A group of Moscow-based human rights activists appealed Monday to the Prosecutor General's Office to take over the investigation of Girenko's murder from city prosecutors.
"We insist that the Russian authorities finally acknowledge the danger of the growth of neo-Nazism and xenophobia" and boost efforts to combat it, the group said in a statement.
But Prosecutor General's Office spokeswoman Yelena Antonova said her office had no plans to take over the case yet.
Alexander Vinnikov, a senior official at the St. Petersburg Union of Scientists, of which Girenko was a member, said Girenko was the country's leading expert on extremism in Russia.

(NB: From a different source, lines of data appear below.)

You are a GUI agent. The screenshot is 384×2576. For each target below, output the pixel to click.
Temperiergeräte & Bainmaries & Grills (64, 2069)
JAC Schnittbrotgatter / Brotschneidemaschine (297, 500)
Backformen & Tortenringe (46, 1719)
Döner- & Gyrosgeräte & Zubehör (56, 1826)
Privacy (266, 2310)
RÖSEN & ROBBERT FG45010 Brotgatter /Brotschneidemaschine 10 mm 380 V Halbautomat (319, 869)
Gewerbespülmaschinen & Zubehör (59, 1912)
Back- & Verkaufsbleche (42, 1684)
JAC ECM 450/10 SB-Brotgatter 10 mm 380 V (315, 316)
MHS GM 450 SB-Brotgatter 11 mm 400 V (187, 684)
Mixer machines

Girenko is perhaps best known for developing a method of classifying ethnically motivated crimes, which he published in a book. "He began studying the issue back in 1986, when Nazi groups started to openly emerge," Vinnikov was quoted by Izvestia as saying. "Our police often tried to present Nazi crimes as hooliganism or regular crimes, and absence of a method of classification was their popular excuse for doing do. But Girenko co-authored a book that provided an important instrument for investigating such cases."
Olga Korshunova, Girenko's co-author on the book, said the book is now used by prosecutors and investigators alike.
"Given the peculiarities of our criminal legislation, which makes it extremely hard to investigate and explain the motive for a crime that is probably racially motivated, Girenko's contribution to such cases and their results were enormous," said Korshunova, who oversees the department specializing in prosecutor investigations at St. Petersburg Legal Institute.
Vyacheslav Sukhachev, a sociologist at St. Petersburg State University and a friend of Girenko's, told Izvestia that Girenko was deft at using logic to made convincing arguments in the courtroom. "I remember Nikolai Mikhailovich during trials. On the one side, aggressive, mad thugs. On the other side, a very calm and objective person who mockingly ignored frank boorishness and was always able to shut down a hysterical scandalmonger," he said.
In addition to worries about extremism, Girenko's murder raises another issue: the safety of witnesses and other participants in criminal investigations and trials. The State Duma has repeatedly rejected legislation providing safety to witnesses over the past decade.
There are about 50,000 skinheads in Russia, with about 1,500 living in each Moscow and St. Petersburg, according to the Moscow Bureau of Human Rights. It said 20 to 30 people have died in extremist attacks per year in recent years, and the number of attacks is growing by 30 percent per year.